Por Eloy Garza González:
Hace un par de meses, mi amigo Pedro Aguirre y yo tuvimos la peregrina idea de impartir un curso para señoras adineradas de San Ángel Inn, en la ciudad de México, sobre la historia del siglo XX contada a partir de las grandes novelas de los últimos ciento doce años (una mejor manera para bajarles algunos pesos que aquel Fosfo bitacal que quitaba el mal de amores).
Barajamos nombres como Pío Baroja, León Tolstoi, Ismael Kadaré y para bordar el Lejano Oriente, Pedro propuso al Premio Nobel del año 2000, el chino-francés Gao Xingjian. Dado que la principal novela de este autor, “La Montaña del Alma” me aburrió de cabo a rabo, se lo canjeé por un autor poco conocido en México pero cuya novela “Sorgo Rojo” (llevada exitosamente al cine en 1987), me conmovió hasta la médula: Mo Yan.

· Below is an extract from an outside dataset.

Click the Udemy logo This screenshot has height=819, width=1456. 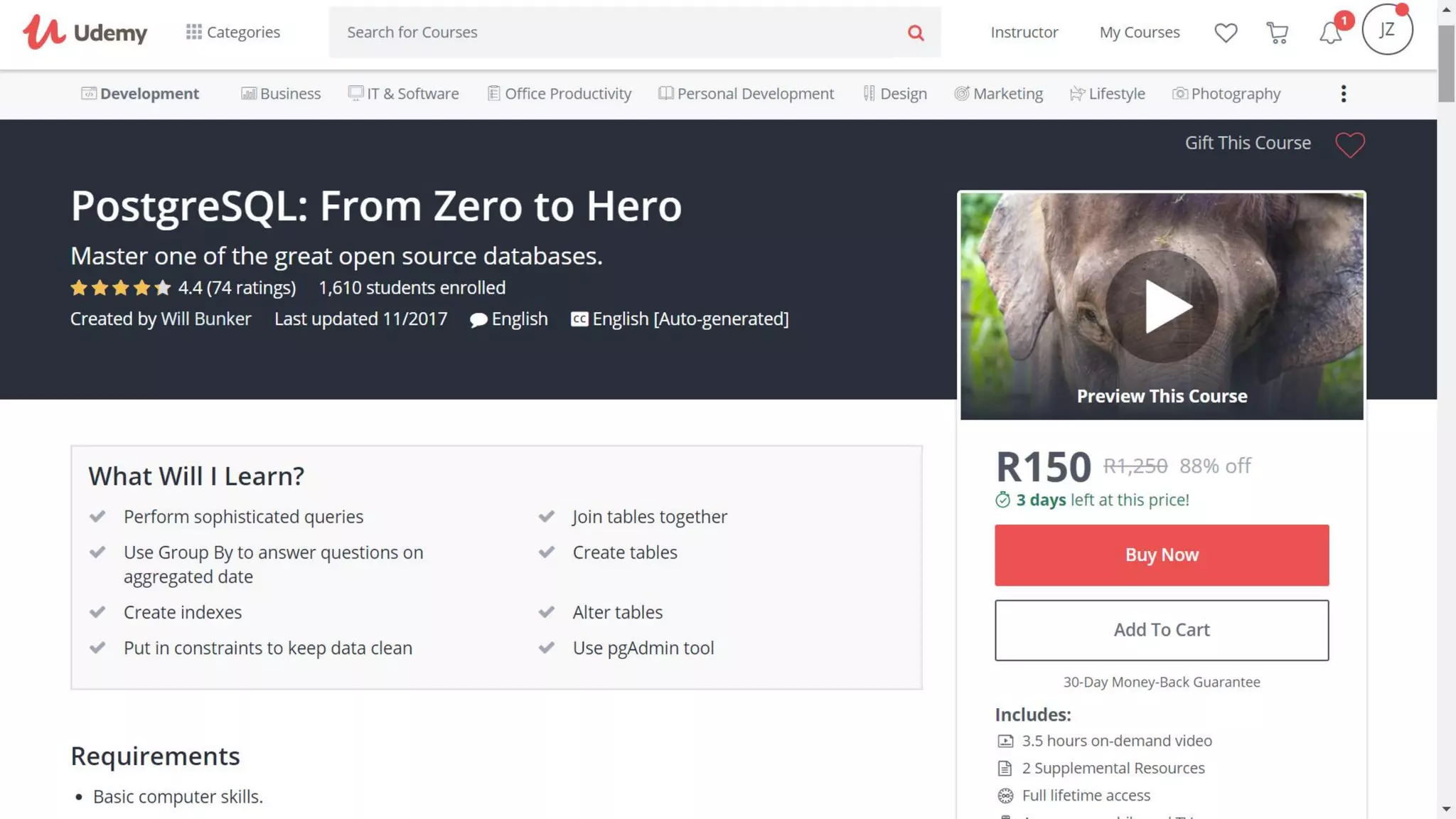tap(85, 32)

Entonces le solté la especie ratificada en Facebook de que este chino de rasgos anodinos y titubeos de campesino extraviado ganaría como quien se quita una paja de encima, el Premio Nobel de Literatura 2012. Pedro hizo mofa de mis apasionados albures y luego, cuando Mo Yan ganó su dichoso premio, yo hice mofa de mi amigo. Quedamos a mano.

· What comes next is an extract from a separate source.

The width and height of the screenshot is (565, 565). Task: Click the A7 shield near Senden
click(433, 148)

No diré que me sentí cómodo en mi inesperado oficio de brujo literario. Con Iván Trejo había acariciado la posibilidad de que este año el Nóbel cayera en manos del más grande poeta vivo de la lengua castellana, Juan Gelman, amigo de Iván. Pero el propio Juan, derrotado por la Academia Sueca al igual que otros cien literatos de igual calibre y magistral rango, tomó a la ligera el hecho y lo zanjó con un comentario criminal de su nietecito, la misma mañana en que no le concedieron el mentado Premio: “¿y si matamos al chino, abuelo, crees entonces que te tocará a ti la medallita esa?”. Juan se quedó pensativo un rato antes de contestar: “Pues no es mala tu idea: son tantos chinos viviendo en China que uno menos no lo echarían en falta nadie”.

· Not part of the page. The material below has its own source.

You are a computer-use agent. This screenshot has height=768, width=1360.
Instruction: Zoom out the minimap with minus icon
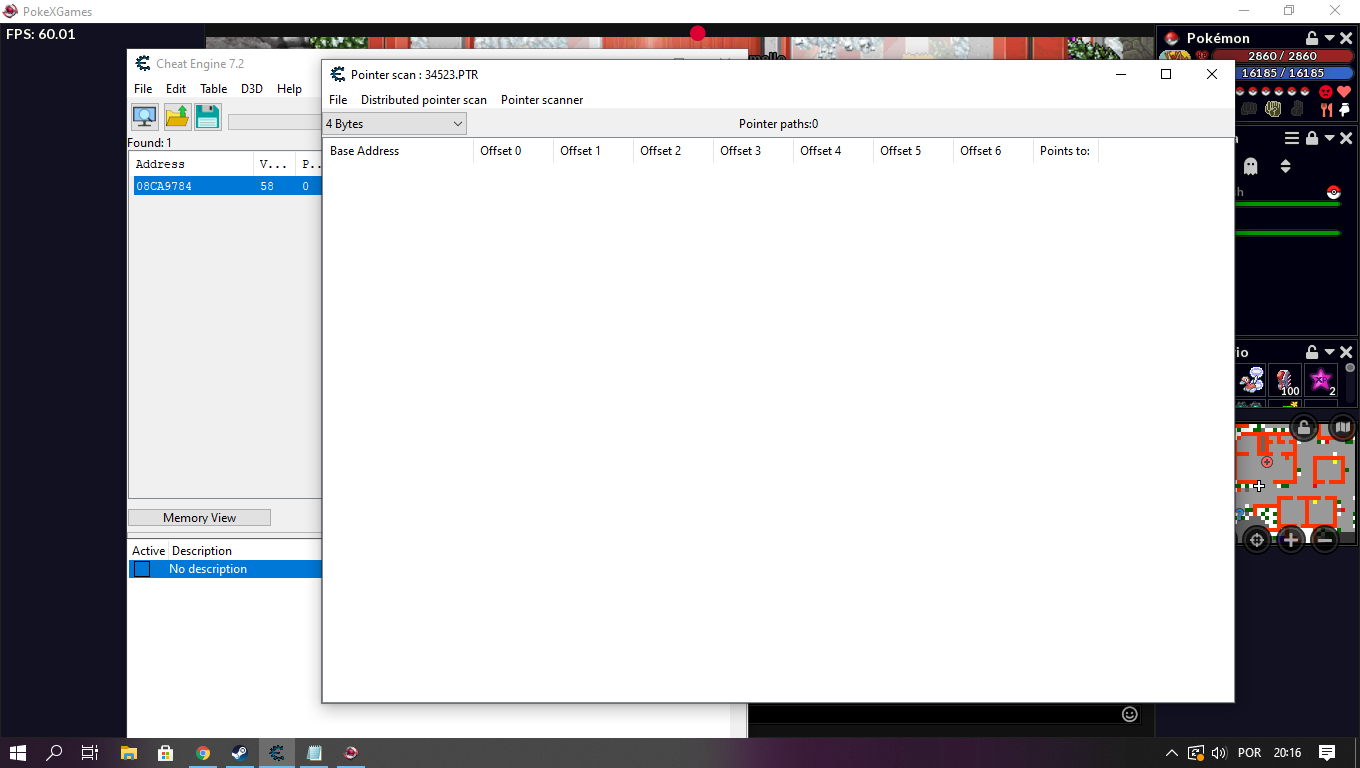coord(1325,540)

Pues resulta que la estrategia aniquilante del nietecito de Juan es llevada a la práctica por la intelectualidad progresista del mundo, que pretende, si no matar al chino, sí birlarle el Premio Nobel con el argumento mezquino de que no se lo merece por motivos políticos, dada su proximidad con el régimen comunista. Imprudente, Mo Yan tampoco abona a su causa con sus bobaliconas opiniones como esa de comparar la censura artística “con el control de seguridad en los aeropuertos”.
Incluso en México (que para avivar chismes globales estamos que ni mandados a hacer), varios críticos parroquiales han comparado a Mo Yan con Alfredo Bryce Echenique y su polémico premio que le concedió la FIL de Guadalajara. Pero la comparación es ilusoria: Mo Yan no contamina sus espléndidas novelas con sus posiciones políticas controvertidas, y Bryce sí contamina su obra literaria con plagios flagrantes y confesos que lo han hundido a la fosa séptica de los sinvergüenzas sin remedio.
En estos casos, más vale quitarnos los anteojos de lo políticamente correcto para gozar de la prosa turgente de “Grandes Pechos y Amplias Caderas”, la mejor novela de Mo Yan por el sentimentalismo histórico que destilan sus casi mil páginas que se leen como agua. Basta esta narración, que abarca de la Rebelión de los Bóxers de 1900 a la “La Revolución Cultural” de Mao en los años sesenta para cubrir las tres cuartas partes del curso para señoras que Pedro Aguirre y yo planeamos impartir a las señoras adineradas del Pedregal de San Ángel y como prueba irrefutable para detener en sus macabras intenciones al nietecito de Juan Gelman, al menos no antes de que Mo Yan escriba su próxima gran novela.